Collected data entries
* * * * * * *

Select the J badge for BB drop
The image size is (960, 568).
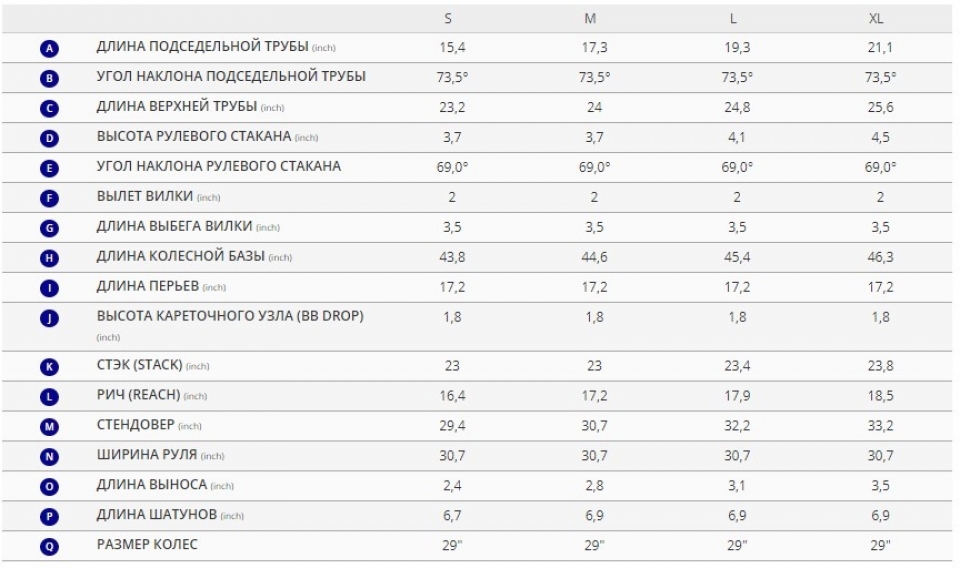click(x=50, y=318)
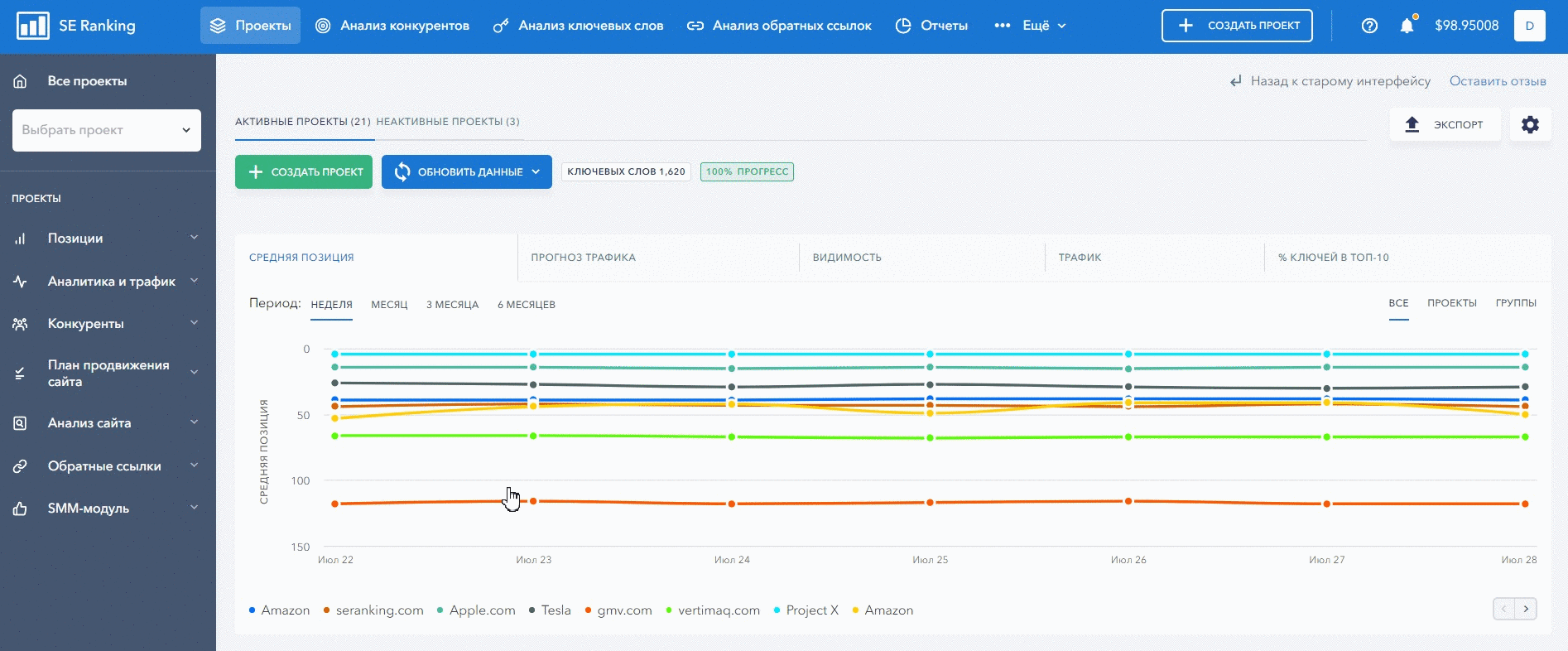Open settings with the gear icon

[1530, 124]
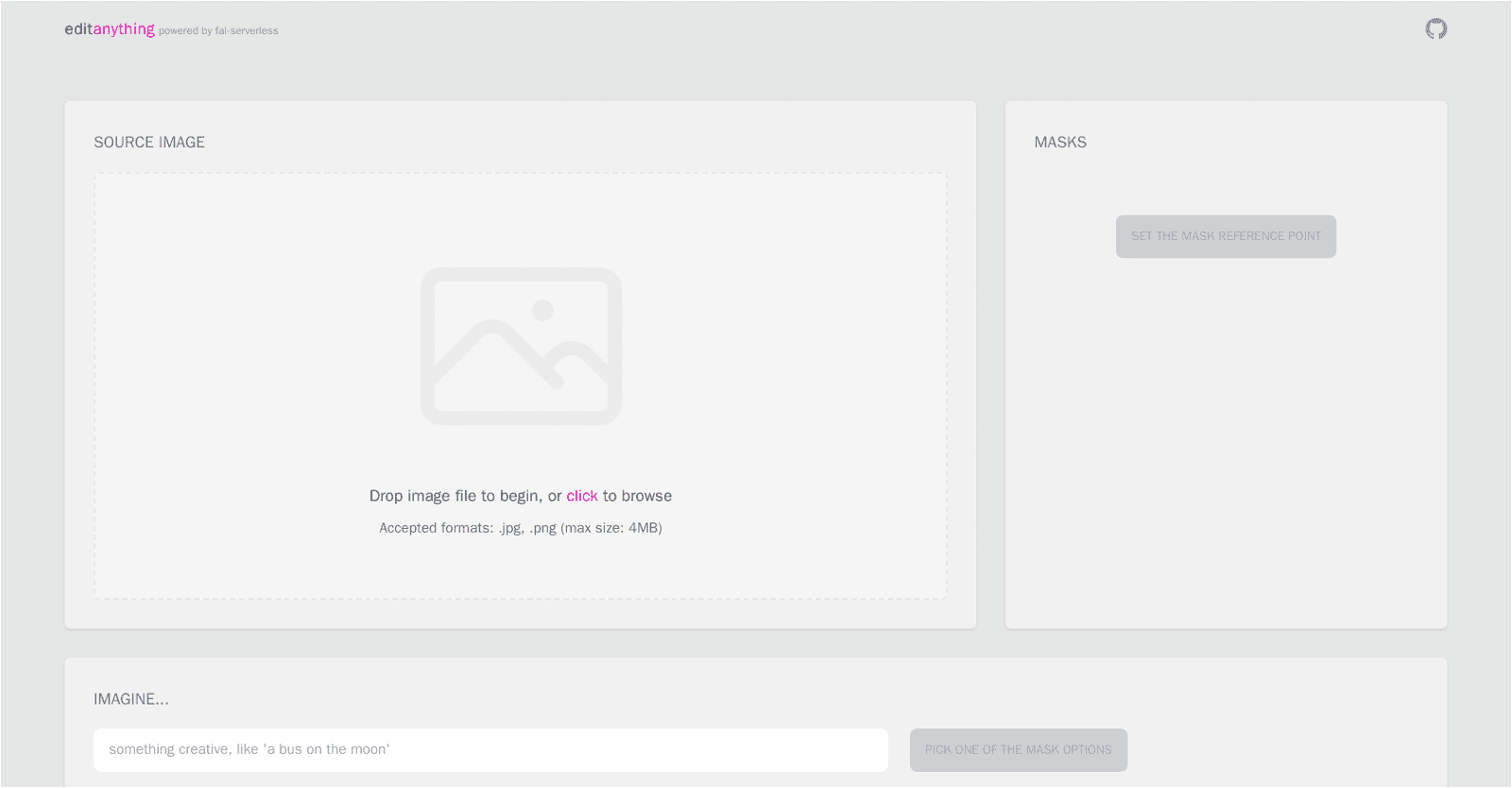The height and width of the screenshot is (788, 1512).
Task: Click the editanything logo
Action: [x=109, y=29]
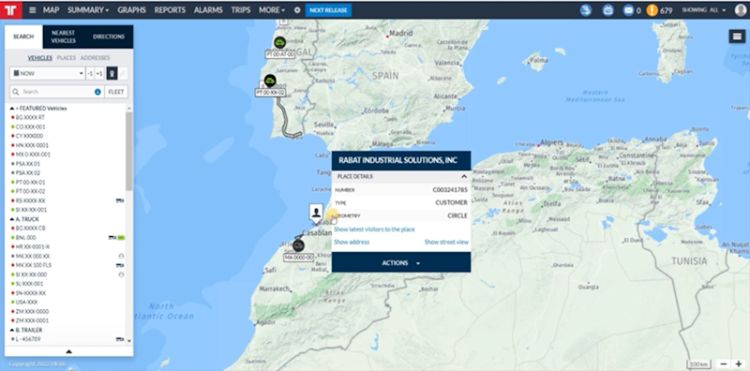The image size is (750, 371).
Task: Zoom out the map with minus
Action: click(x=724, y=364)
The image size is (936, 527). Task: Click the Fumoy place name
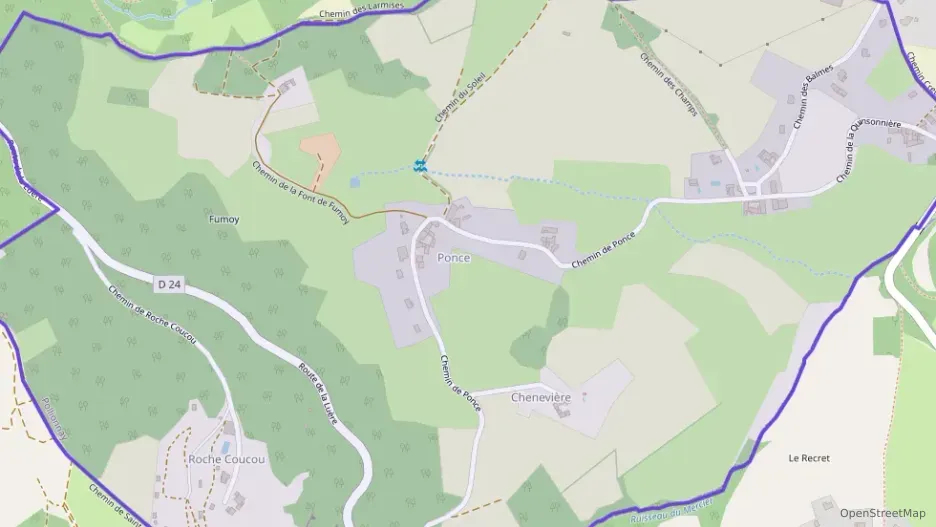click(x=224, y=220)
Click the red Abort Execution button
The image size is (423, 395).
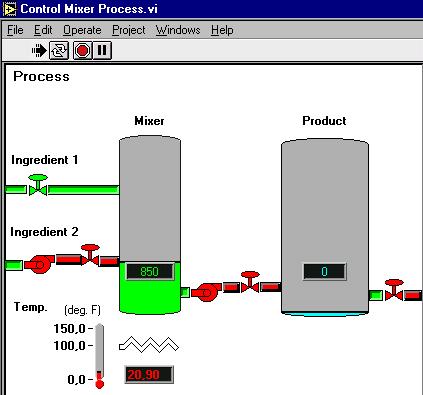click(82, 51)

* * * * * * *

- Exercise prompt -
Rewrite the data above exactly as given, but omit the images.

- Exercise output -
Select the J badge for BB drop
The image size is (960, 568).
click(x=50, y=318)
Open settings with the gear icon

[1530, 124]
The height and width of the screenshot is (788, 1512).
Task: Click the editanything logo
Action: [x=109, y=29]
The image size is (750, 371).
Task: Zoom out the map with minus
Action: click(x=724, y=364)
The image size is (936, 527). Task: Click the Fumoy place name
click(x=224, y=220)
Click the red Abort Execution button
The image size is (423, 395).
click(82, 51)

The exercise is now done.